W całości nie dostrzegłem żadnego głębszego przesłania i równie dobrze powieść mogłaby zawierać dwieście stron więcej lub mniej – nikt nie zauważyłby różnicy. Gdy dochodzimy do puenty, ciężko jest uwierzyć, że właśnie o to w tym wszystkim chodziło; bardziej widziałem w tym wszystkim książkę pisaną dla samego pisania, z naprędce nakreśloną myślą końcową, niż kompozycję przemyślaną i zrealizowaną punkt po punkcie.

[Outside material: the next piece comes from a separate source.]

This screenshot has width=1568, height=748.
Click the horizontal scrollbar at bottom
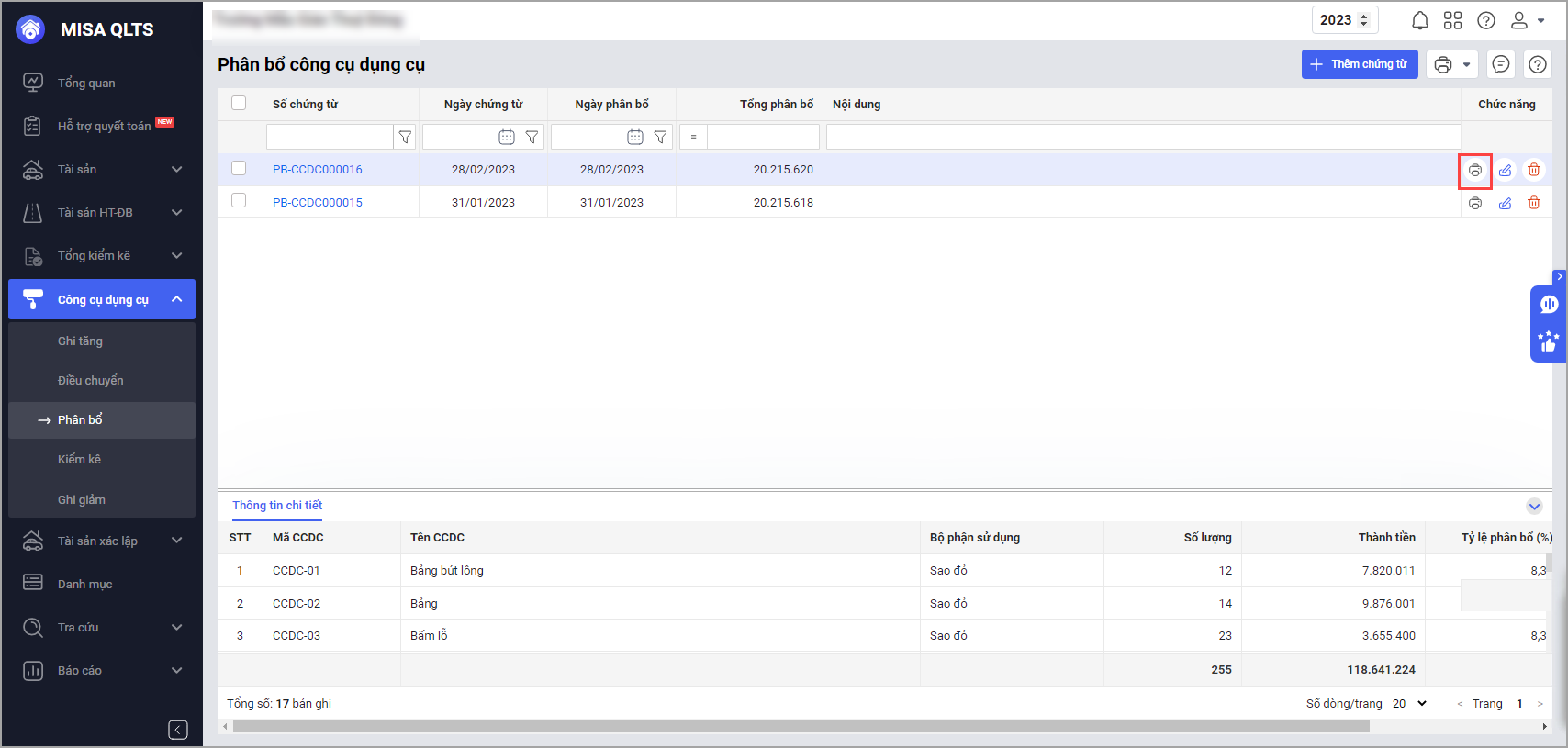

Mimo to trudno nazwać Miasta pod Skałą złą powieścią. Nie wiem czy to krótkie rozdziały, czy gawędziarski styl autora sprawiły, że kolejne strony przerzucało się bardzo szybko, a kolejne losy bohatera nie nużyły ani trochę. Będę się jednak upierał, że czegoś w tym wszystkim zabrakło.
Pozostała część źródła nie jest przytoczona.